→ 提取信息:
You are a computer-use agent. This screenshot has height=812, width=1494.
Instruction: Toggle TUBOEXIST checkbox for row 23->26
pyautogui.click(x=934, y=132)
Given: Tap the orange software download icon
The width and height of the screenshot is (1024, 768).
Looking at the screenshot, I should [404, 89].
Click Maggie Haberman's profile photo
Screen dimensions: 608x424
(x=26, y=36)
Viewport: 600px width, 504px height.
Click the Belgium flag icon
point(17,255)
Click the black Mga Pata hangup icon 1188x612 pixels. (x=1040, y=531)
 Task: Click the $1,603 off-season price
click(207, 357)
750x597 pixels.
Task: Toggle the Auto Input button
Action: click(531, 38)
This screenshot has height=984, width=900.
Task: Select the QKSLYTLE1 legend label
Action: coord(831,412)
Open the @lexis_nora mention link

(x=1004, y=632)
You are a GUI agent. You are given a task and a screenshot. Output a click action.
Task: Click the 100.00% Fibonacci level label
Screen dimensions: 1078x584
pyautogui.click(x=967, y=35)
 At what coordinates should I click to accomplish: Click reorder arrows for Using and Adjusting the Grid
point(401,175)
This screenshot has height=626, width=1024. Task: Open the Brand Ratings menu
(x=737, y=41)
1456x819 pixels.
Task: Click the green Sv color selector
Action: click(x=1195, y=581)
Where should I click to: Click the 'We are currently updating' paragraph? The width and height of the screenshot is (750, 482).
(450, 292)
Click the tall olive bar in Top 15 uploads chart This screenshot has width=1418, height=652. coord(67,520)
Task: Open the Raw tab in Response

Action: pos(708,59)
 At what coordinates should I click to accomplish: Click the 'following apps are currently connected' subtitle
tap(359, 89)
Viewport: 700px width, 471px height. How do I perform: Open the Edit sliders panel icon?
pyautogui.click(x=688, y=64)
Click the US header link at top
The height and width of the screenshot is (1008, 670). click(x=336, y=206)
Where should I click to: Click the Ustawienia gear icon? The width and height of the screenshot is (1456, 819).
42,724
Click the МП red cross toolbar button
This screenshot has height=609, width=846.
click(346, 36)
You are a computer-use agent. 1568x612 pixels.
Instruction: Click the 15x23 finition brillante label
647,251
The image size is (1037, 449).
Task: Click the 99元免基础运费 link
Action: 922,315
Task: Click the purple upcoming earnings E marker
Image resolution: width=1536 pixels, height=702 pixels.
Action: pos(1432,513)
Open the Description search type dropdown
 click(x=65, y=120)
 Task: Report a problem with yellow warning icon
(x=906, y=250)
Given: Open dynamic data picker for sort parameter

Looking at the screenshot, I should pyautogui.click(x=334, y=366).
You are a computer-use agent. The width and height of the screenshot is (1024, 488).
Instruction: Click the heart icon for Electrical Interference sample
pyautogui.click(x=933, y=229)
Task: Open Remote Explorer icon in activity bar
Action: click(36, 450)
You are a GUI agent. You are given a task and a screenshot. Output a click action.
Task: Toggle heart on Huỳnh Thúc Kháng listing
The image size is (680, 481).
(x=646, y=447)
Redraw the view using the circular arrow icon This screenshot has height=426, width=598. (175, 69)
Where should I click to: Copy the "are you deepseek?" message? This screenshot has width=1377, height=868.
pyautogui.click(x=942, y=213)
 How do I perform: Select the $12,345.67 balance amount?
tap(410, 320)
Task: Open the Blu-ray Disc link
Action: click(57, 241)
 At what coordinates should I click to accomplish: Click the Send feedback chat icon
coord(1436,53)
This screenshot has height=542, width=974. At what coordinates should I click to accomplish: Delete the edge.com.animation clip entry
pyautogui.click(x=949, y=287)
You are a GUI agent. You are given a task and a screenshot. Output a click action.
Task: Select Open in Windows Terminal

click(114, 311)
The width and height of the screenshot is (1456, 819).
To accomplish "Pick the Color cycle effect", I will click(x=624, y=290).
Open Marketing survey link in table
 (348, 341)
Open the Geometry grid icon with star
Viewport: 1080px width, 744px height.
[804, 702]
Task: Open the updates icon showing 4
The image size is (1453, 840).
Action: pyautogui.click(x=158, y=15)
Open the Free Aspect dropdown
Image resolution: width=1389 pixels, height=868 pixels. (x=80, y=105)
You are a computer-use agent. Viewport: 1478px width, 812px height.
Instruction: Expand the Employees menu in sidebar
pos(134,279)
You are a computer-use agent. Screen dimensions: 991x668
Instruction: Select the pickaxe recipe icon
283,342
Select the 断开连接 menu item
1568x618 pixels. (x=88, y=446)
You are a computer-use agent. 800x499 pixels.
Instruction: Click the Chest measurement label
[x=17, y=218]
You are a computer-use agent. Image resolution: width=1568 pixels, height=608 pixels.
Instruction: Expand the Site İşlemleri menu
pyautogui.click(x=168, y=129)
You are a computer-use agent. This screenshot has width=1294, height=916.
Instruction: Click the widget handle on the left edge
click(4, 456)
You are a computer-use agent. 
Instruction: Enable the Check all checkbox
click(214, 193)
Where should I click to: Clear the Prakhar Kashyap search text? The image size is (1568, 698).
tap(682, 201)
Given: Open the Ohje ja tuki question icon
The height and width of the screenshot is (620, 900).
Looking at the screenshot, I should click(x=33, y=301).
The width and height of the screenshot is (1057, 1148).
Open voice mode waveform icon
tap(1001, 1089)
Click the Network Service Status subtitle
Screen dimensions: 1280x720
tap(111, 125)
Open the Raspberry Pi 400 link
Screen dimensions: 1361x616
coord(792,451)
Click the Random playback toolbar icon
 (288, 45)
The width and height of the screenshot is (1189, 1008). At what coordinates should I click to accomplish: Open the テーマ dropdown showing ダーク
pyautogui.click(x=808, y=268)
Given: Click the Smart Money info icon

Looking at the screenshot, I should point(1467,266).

→ 任务要求: 把上述全部条目重新列出，将其中每一处 "Viewport" 都改为 "Display area"，其余内容一律保持原样。

→ 解答示例:
You are a computer-use agent. This screenshot has height=812, width=1494.
Instruction: Toggle TUBOEXIST checkbox for row 23->26
pyautogui.click(x=934, y=132)
Given: Tap the orange software download icon
The width and height of the screenshot is (1024, 768).
Looking at the screenshot, I should [404, 89].
Click Maggie Haberman's profile photo
Screen dimensions: 608x424
(x=26, y=36)
Display area: 600px width, 504px height.
Click the Belgium flag icon
point(17,255)
Click the black Mga Pata hangup icon 1188x612 pixels. (x=1040, y=531)
 Task: Click the $1,603 off-season price
click(207, 357)
750x597 pixels.
Task: Toggle the Auto Input button
Action: click(531, 38)
This screenshot has height=984, width=900.
Task: Select the QKSLYTLE1 legend label
Action: coord(831,412)
Open the @lexis_nora mention link

(x=1004, y=632)
You are a GUI agent. You are given a task and a screenshot. Output a click action.
Task: Click the 100.00% Fibonacci level label
Screen dimensions: 1078x584
pyautogui.click(x=967, y=35)
 At what coordinates should I click to accomplish: Click reorder arrows for Using and Adjusting the Grid
point(401,175)
This screenshot has height=626, width=1024. Task: Open the Brand Ratings menu
(x=737, y=41)
1456x819 pixels.
Task: Click the green Sv color selector
Action: click(x=1195, y=581)
Where should I click to: Click the 'We are currently updating' paragraph? The width and height of the screenshot is (750, 482).
(450, 292)
Click the tall olive bar in Top 15 uploads chart This screenshot has width=1418, height=652. coord(67,520)
Task: Open the Raw tab in Response

Action: pos(708,59)
 At what coordinates should I click to accomplish: Click the 'following apps are currently connected' subtitle
tap(359, 89)
Display area: 700px width, 471px height. How do I perform: Open the Edit sliders panel icon?
pyautogui.click(x=688, y=64)
Click the US header link at top
The height and width of the screenshot is (1008, 670). click(x=336, y=206)
Where should I click to: Click the Ustawienia gear icon? The width and height of the screenshot is (1456, 819).
42,724
Click the МП red cross toolbar button
This screenshot has height=609, width=846.
click(346, 36)
You are a computer-use agent. 1568x612 pixels.
Instruction: Click the 15x23 finition brillante label
647,251
The image size is (1037, 449).
Task: Click the 99元免基础运费 link
Action: 922,315
Task: Click the purple upcoming earnings E marker
Image resolution: width=1536 pixels, height=702 pixels.
Action: pos(1432,513)
Open the Description search type dropdown
 click(x=65, y=120)
 Task: Report a problem with yellow warning icon
(x=906, y=250)
Given: Open dynamic data picker for sort parameter

Looking at the screenshot, I should pyautogui.click(x=334, y=366).
You are a computer-use agent. The width and height of the screenshot is (1024, 488).
Instruction: Click the heart icon for Electrical Interference sample
pyautogui.click(x=933, y=229)
Task: Open Remote Explorer icon in activity bar
Action: click(36, 450)
You are a GUI agent. You are given a task and a screenshot. Output a click action.
Task: Toggle heart on Huỳnh Thúc Kháng listing
The image size is (680, 481).
(x=646, y=447)
Redraw the view using the circular arrow icon This screenshot has height=426, width=598. (175, 69)
Where should I click to: Copy the "are you deepseek?" message? This screenshot has width=1377, height=868.
pyautogui.click(x=942, y=213)
 How do I perform: Select the $12,345.67 balance amount?
tap(410, 320)
Task: Open the Blu-ray Disc link
Action: click(57, 241)
 At what coordinates should I click to accomplish: Click the Send feedback chat icon
coord(1436,53)
This screenshot has height=542, width=974. At what coordinates should I click to accomplish: Delete the edge.com.animation clip entry
pyautogui.click(x=949, y=287)
You are a GUI agent. You are given a task and a screenshot. Output a click action.
Task: Select Open in Windows Terminal

click(114, 311)
The width and height of the screenshot is (1456, 819).
To accomplish "Pick the Color cycle effect", I will click(x=624, y=290).
Open Marketing survey link in table
 (348, 341)
Open the Geometry grid icon with star
Display area: 1080px width, 744px height.
[804, 702]
Task: Open the updates icon showing 4
The image size is (1453, 840).
Action: pyautogui.click(x=158, y=15)
Open the Free Aspect dropdown
Image resolution: width=1389 pixels, height=868 pixels. (x=80, y=105)
You are a computer-use agent. Display area: 1478px width, 812px height.
Instruction: Expand the Employees menu in sidebar
pos(134,279)
You are a computer-use agent. Screen dimensions: 991x668
Instruction: Select the pickaxe recipe icon
283,342
Select the 断开连接 menu item
1568x618 pixels. (x=88, y=446)
You are a computer-use agent. 800x499 pixels.
Instruction: Click the Chest measurement label
[x=17, y=218]
You are a computer-use agent. Image resolution: width=1568 pixels, height=608 pixels.
Instruction: Expand the Site İşlemleri menu
pyautogui.click(x=168, y=129)
You are a computer-use agent. This screenshot has width=1294, height=916.
Instruction: Click the widget handle on the left edge
click(4, 456)
You are a computer-use agent. 
Instruction: Enable the Check all checkbox
click(214, 193)
Where should I click to: Clear the Prakhar Kashyap search text? The image size is (1568, 698).
tap(682, 201)
Given: Open the Ohje ja tuki question icon
The height and width of the screenshot is (620, 900).
Looking at the screenshot, I should click(x=33, y=301).
The width and height of the screenshot is (1057, 1148).
Open voice mode waveform icon
tap(1001, 1089)
Click the Network Service Status subtitle
Screen dimensions: 1280x720
tap(111, 125)
Open the Raspberry Pi 400 link
Screen dimensions: 1361x616
coord(792,451)
Click the Random playback toolbar icon
 (288, 45)
The width and height of the screenshot is (1189, 1008). At what coordinates should I click to accomplish: Open the テーマ dropdown showing ダーク
pyautogui.click(x=808, y=268)
Given: Click the Smart Money info icon

Looking at the screenshot, I should point(1467,266).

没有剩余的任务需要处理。